> [Goal of the exercise]: Quote the lines below word for word, leaving nothing out.

> [Information supplied]:
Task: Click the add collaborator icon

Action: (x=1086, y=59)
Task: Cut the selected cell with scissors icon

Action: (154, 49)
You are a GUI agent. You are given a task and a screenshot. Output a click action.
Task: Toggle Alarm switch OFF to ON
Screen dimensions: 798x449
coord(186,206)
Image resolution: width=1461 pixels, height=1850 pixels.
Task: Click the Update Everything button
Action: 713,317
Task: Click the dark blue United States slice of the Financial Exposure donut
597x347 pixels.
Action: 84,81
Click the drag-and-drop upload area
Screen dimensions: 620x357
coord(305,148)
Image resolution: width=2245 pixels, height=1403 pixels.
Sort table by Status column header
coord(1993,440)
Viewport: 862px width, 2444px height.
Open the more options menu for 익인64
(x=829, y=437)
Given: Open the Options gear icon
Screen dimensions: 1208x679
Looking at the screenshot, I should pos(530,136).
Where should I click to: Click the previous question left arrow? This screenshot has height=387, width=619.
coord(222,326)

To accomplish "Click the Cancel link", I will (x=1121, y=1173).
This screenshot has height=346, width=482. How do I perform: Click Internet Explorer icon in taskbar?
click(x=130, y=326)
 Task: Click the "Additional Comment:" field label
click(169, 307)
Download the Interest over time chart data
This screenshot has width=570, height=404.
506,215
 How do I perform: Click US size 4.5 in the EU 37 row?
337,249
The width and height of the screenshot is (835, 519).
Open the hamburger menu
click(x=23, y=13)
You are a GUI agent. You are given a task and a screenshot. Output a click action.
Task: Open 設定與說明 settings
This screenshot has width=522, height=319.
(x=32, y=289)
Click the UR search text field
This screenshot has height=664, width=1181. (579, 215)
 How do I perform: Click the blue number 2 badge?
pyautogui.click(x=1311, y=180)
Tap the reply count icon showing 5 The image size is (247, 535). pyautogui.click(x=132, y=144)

> [Expected answer]:
Task: Click the add collaborator icon

Action: (x=1086, y=59)
Task: Cut the selected cell with scissors icon

Action: (154, 49)
You are a GUI agent. You are given a task and a screenshot. Output a click action.
Task: Toggle Alarm switch OFF to ON
Screen dimensions: 798x449
coord(186,206)
Image resolution: width=1461 pixels, height=1850 pixels.
Task: Click the Update Everything button
Action: 713,317
Task: Click the dark blue United States slice of the Financial Exposure donut
597x347 pixels.
Action: 84,81
Click the drag-and-drop upload area
Screen dimensions: 620x357
coord(305,148)
Image resolution: width=2245 pixels, height=1403 pixels.
Sort table by Status column header
coord(1993,440)
Viewport: 862px width, 2444px height.
Open the more options menu for 익인64
(x=829, y=437)
Given: Open the Options gear icon
Screen dimensions: 1208x679
Looking at the screenshot, I should pos(530,136).
Where should I click to: Click the previous question left arrow? This screenshot has height=387, width=619.
coord(222,326)

To accomplish "Click the Cancel link", I will (x=1121, y=1173).
This screenshot has height=346, width=482. How do I perform: Click Internet Explorer icon in taskbar?
click(x=130, y=326)
 Task: Click the "Additional Comment:" field label
click(169, 307)
Download the Interest over time chart data
This screenshot has width=570, height=404.
506,215
 How do I perform: Click US size 4.5 in the EU 37 row?
337,249
The width and height of the screenshot is (835, 519).
Open the hamburger menu
click(x=23, y=13)
You are a GUI agent. You are given a task and a screenshot. Output a click action.
Task: Open 設定與說明 settings
This screenshot has width=522, height=319.
(x=32, y=289)
Click the UR search text field
This screenshot has height=664, width=1181. (579, 215)
 How do I perform: Click the blue number 2 badge?
pyautogui.click(x=1311, y=180)
Tap the reply count icon showing 5 The image size is (247, 535). pyautogui.click(x=132, y=144)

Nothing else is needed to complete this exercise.